- Directions:
In how many lines of the records below does the word "agent" appear? Reply with the number only.

"""

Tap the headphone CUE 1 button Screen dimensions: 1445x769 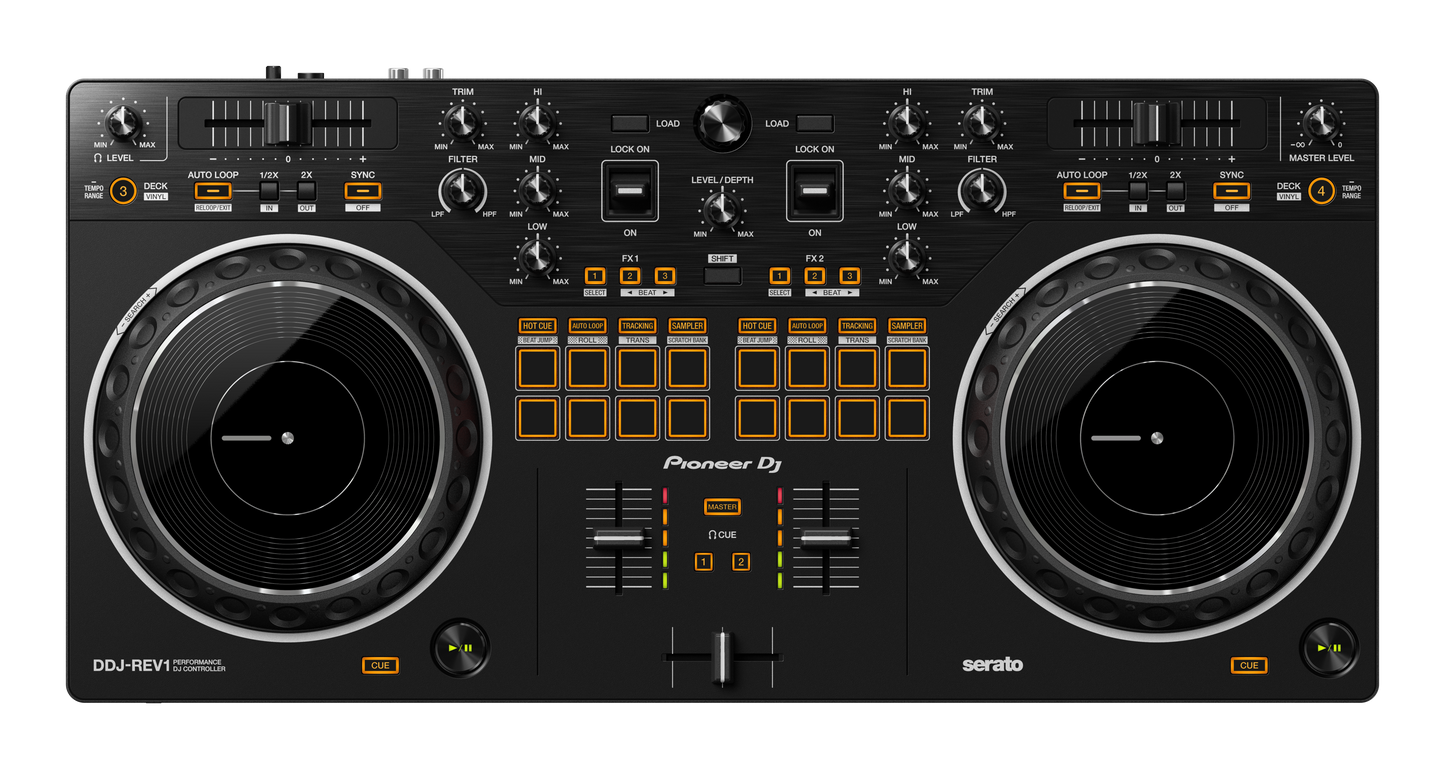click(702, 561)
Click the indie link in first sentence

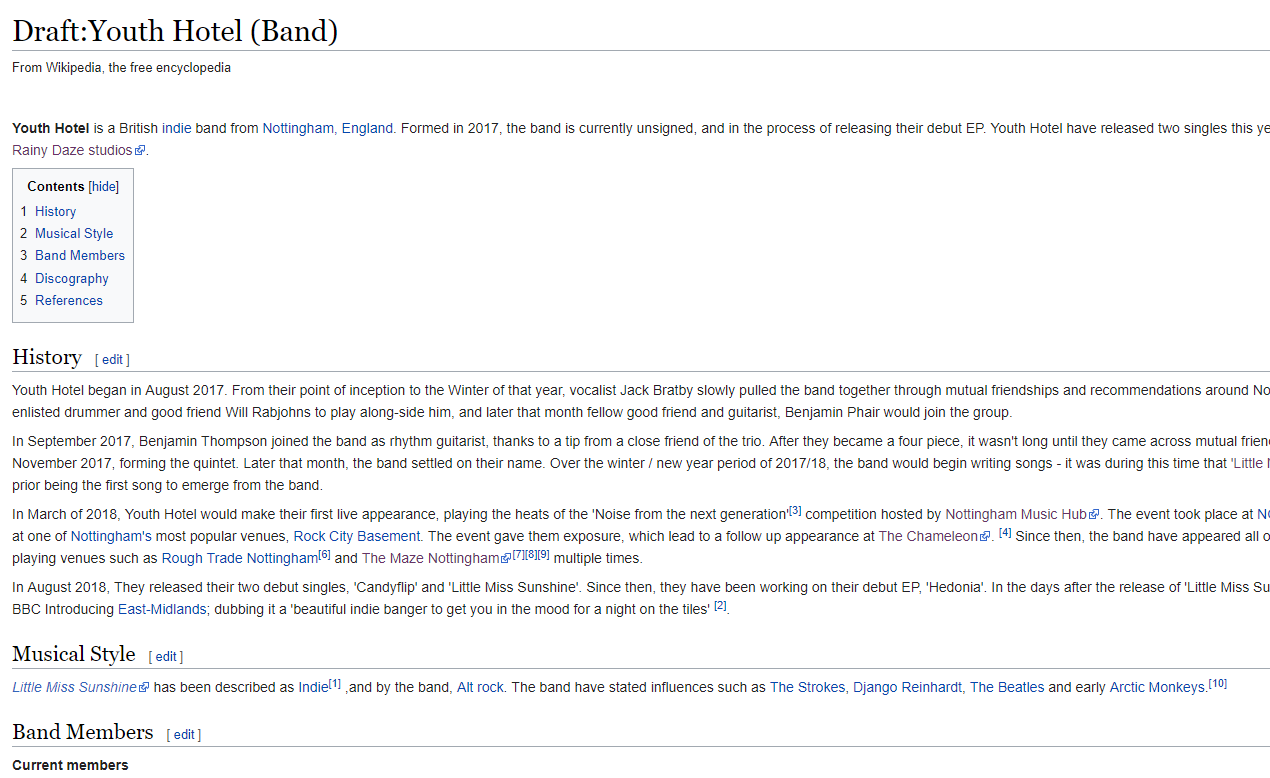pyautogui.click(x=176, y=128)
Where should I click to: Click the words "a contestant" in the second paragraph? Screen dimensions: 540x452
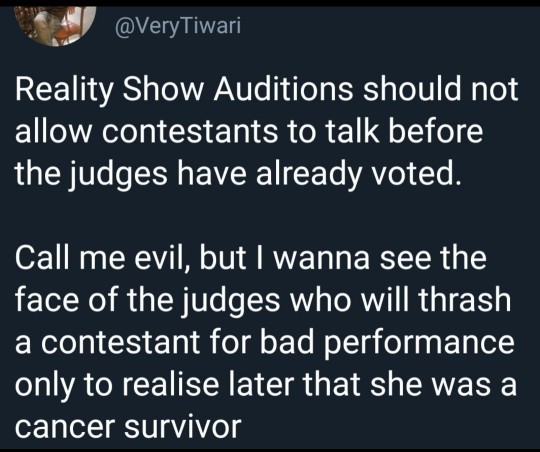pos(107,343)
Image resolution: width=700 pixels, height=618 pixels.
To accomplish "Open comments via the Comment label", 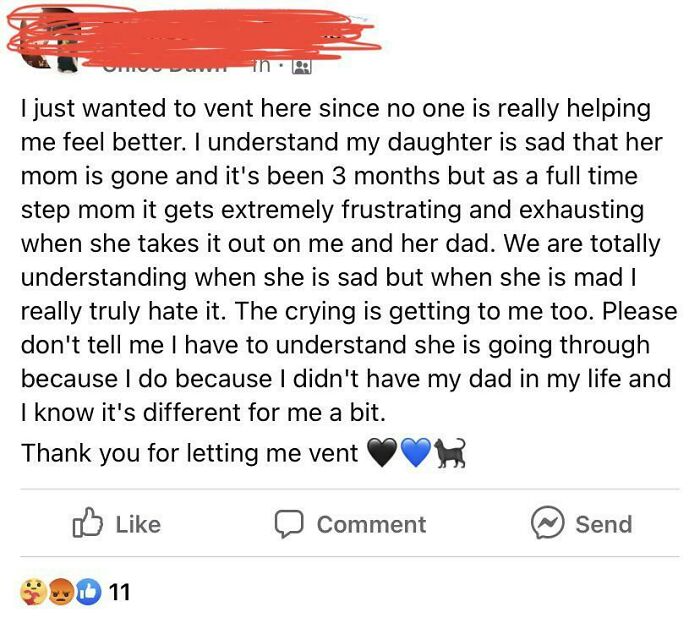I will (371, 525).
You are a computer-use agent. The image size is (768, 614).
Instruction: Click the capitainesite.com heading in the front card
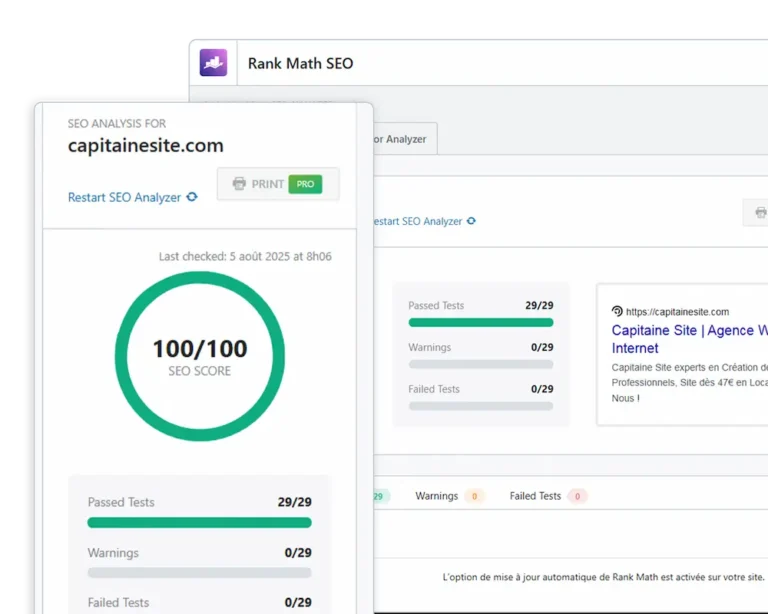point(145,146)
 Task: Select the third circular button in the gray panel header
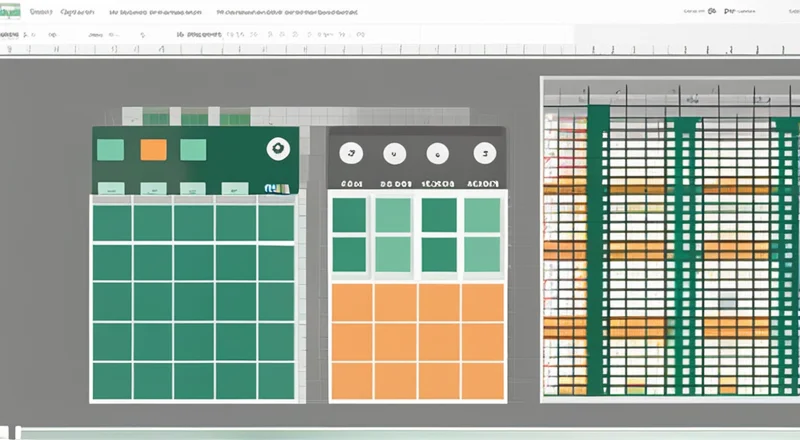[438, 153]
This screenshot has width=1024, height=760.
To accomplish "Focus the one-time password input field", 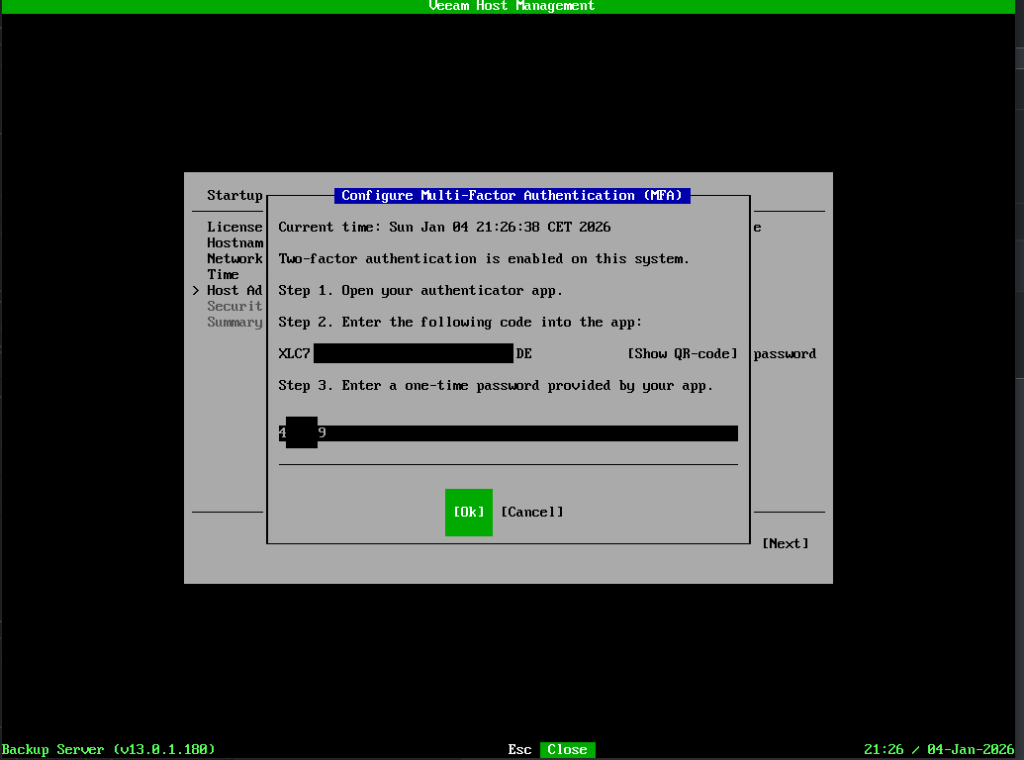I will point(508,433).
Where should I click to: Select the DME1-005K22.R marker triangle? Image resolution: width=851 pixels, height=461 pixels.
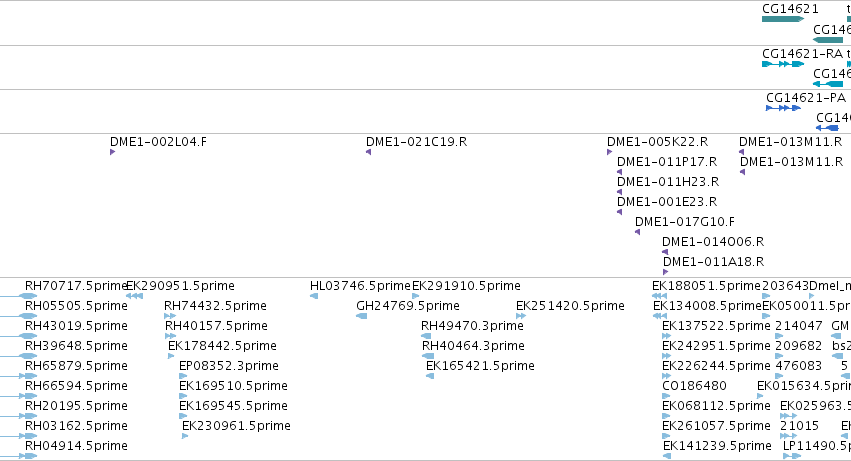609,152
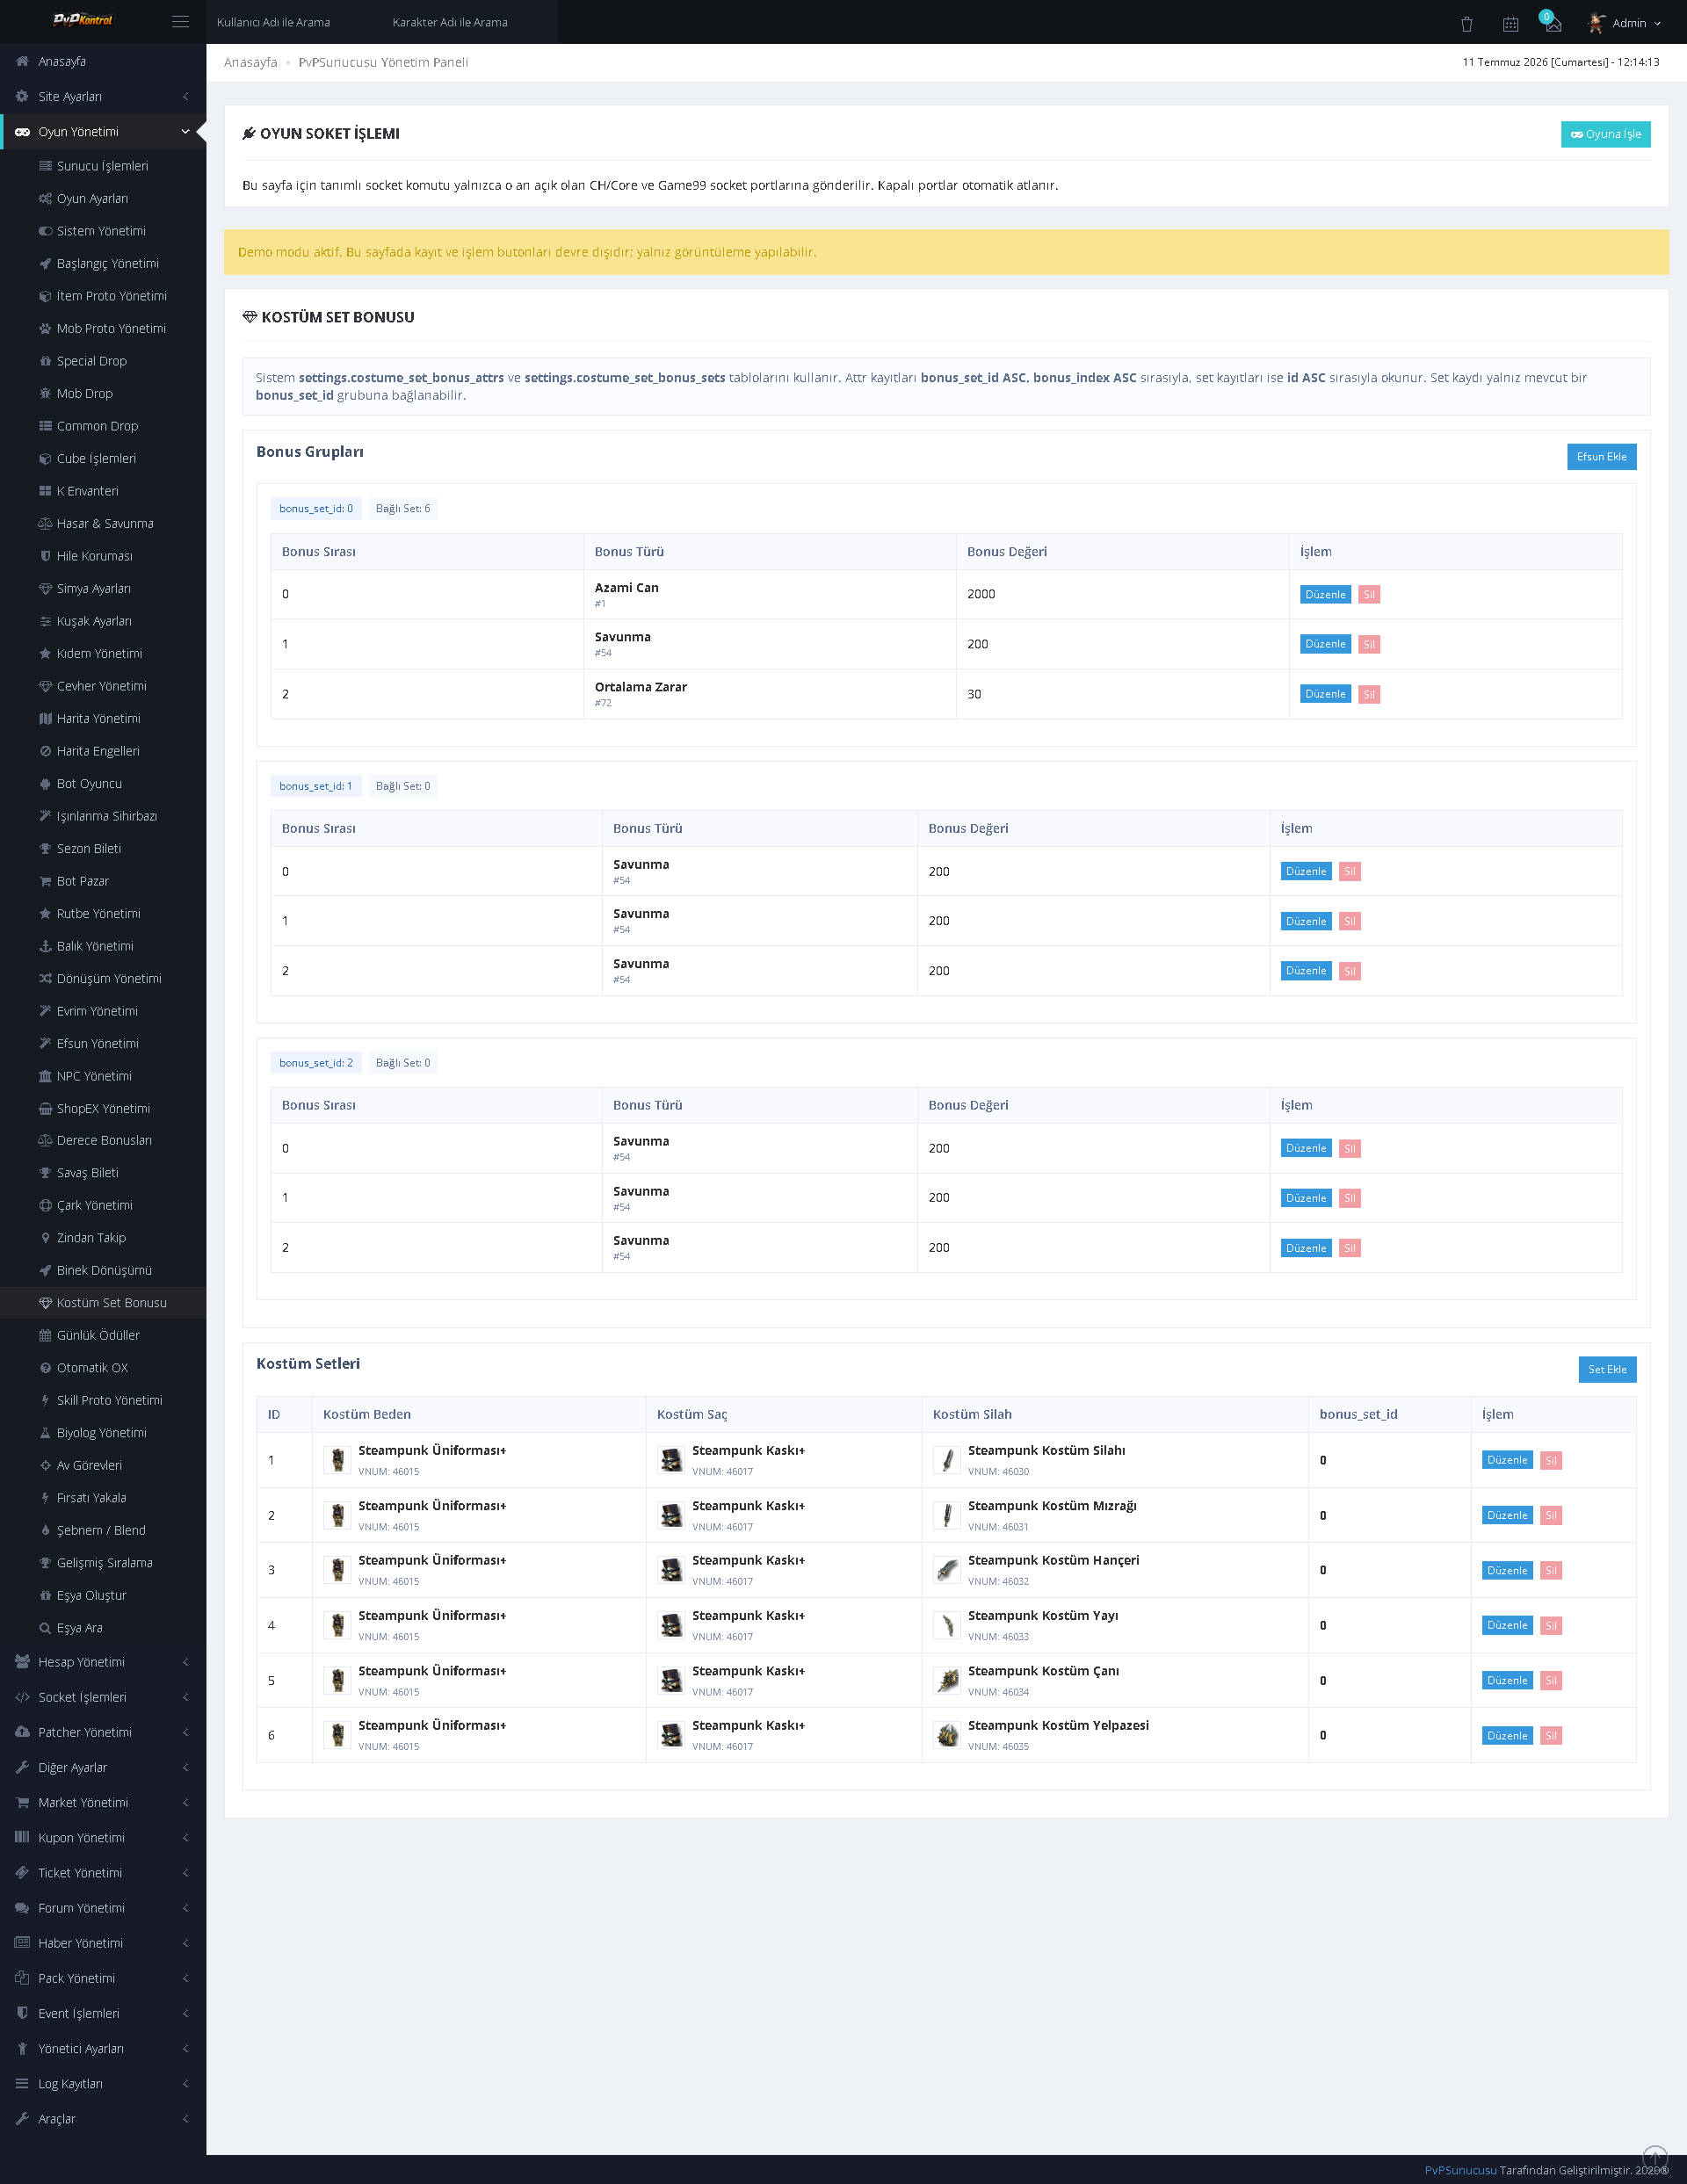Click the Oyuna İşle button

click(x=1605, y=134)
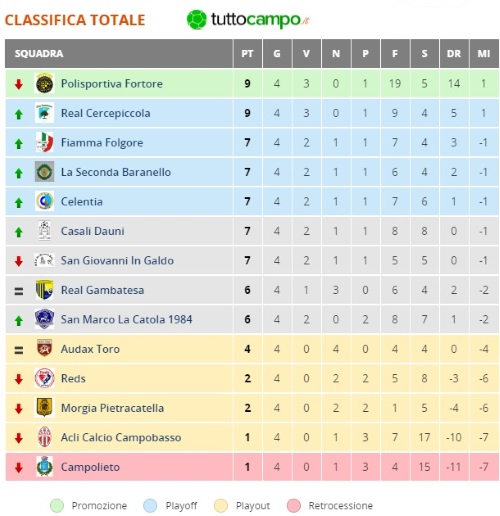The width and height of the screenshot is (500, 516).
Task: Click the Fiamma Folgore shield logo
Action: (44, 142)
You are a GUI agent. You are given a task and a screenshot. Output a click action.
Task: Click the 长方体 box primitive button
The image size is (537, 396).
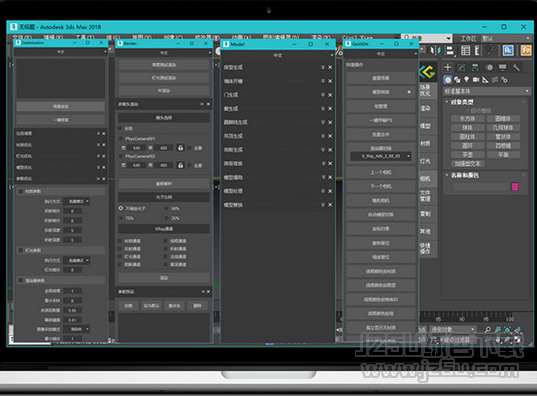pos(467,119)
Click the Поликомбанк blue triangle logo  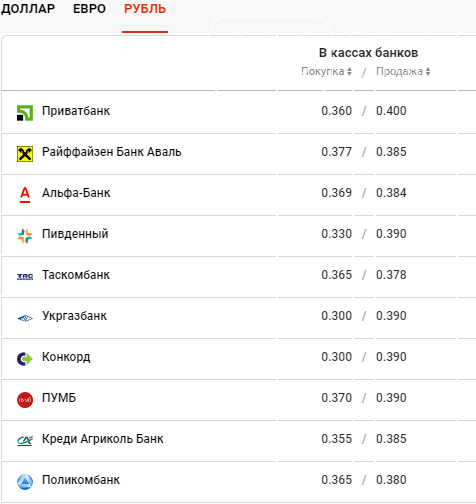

"""

- The answer:
2